Idiotic

Only Progressive-Democrats could come up with such an idiotic idea, and then demand to spend taxpayer—average American—money on it.

California Assembly Bill 2586 has been passed by the State’s Progressive-Democrat-run Assembly, and it would

mandate[] that illegal immigrants with no US work authorization should be given access to apply for and take jobs provided through taxpayer-funded universities run by the state government.

It now sits in the State’s Progressive-Democrat-run Senate.

This is yet another example of Progressive-Democratic Party politicians’ utter contempt for us average Americans.

Teachers Union Audacity

The Chicago Teachers Union wants a new contract. Among other things, CTU President Stacy Davis Gates wants salary increases of 9% per year over the next five years, through 2028. That would bring these teachers’ salaries to $144,620 per year.

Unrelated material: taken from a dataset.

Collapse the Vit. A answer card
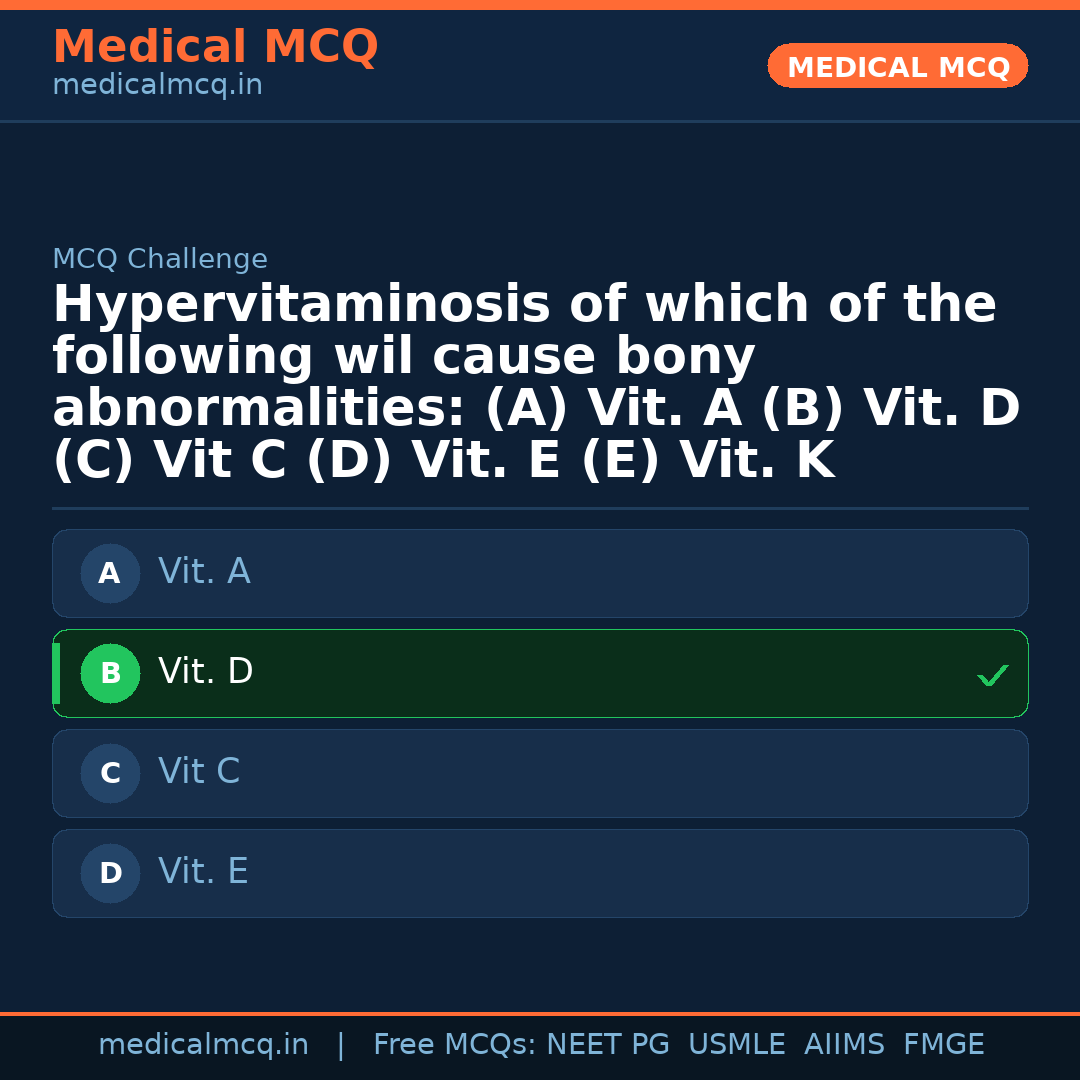pos(540,573)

Ordinary residents’ current income is $65,250 at the 50th percentile and $143,550 at the 90th percentile.

These top 10%-er wannabes aren’t producing commensurate with their current incomes, though.

…only 21% of the city’s eighth graders being proficient readers, according to the last Nation’s Report Card….

Gates again [elision in the original]:

It will cost $50 billion and three cents…. Yes it will, and so what, that’s audacity.

No, that’s teachers union greed. But since it’s negotiating with itself—formally they’ll be negotiating with Chicago’s government—it’ll get all of what it’s demanding.

Impact of Biden’s Border and Immigration Policies on Employment

Another outcome of Progressive-Democrat President Joe Biden’s disdain for our national borders and for actually vetting who comes into our nation is this. Notice, too, that the graph isn’t some tenuously done aggregation of data from questionable sources; it’s a FRED (Federal Reserve Economic Data, compiled by the Federal Reserve Bank of St. Louis) graph.

In just February, 1.2 million immigrants (legal and illegal) gained a job. Meanwhile, 500k native-born Americans LOST their job.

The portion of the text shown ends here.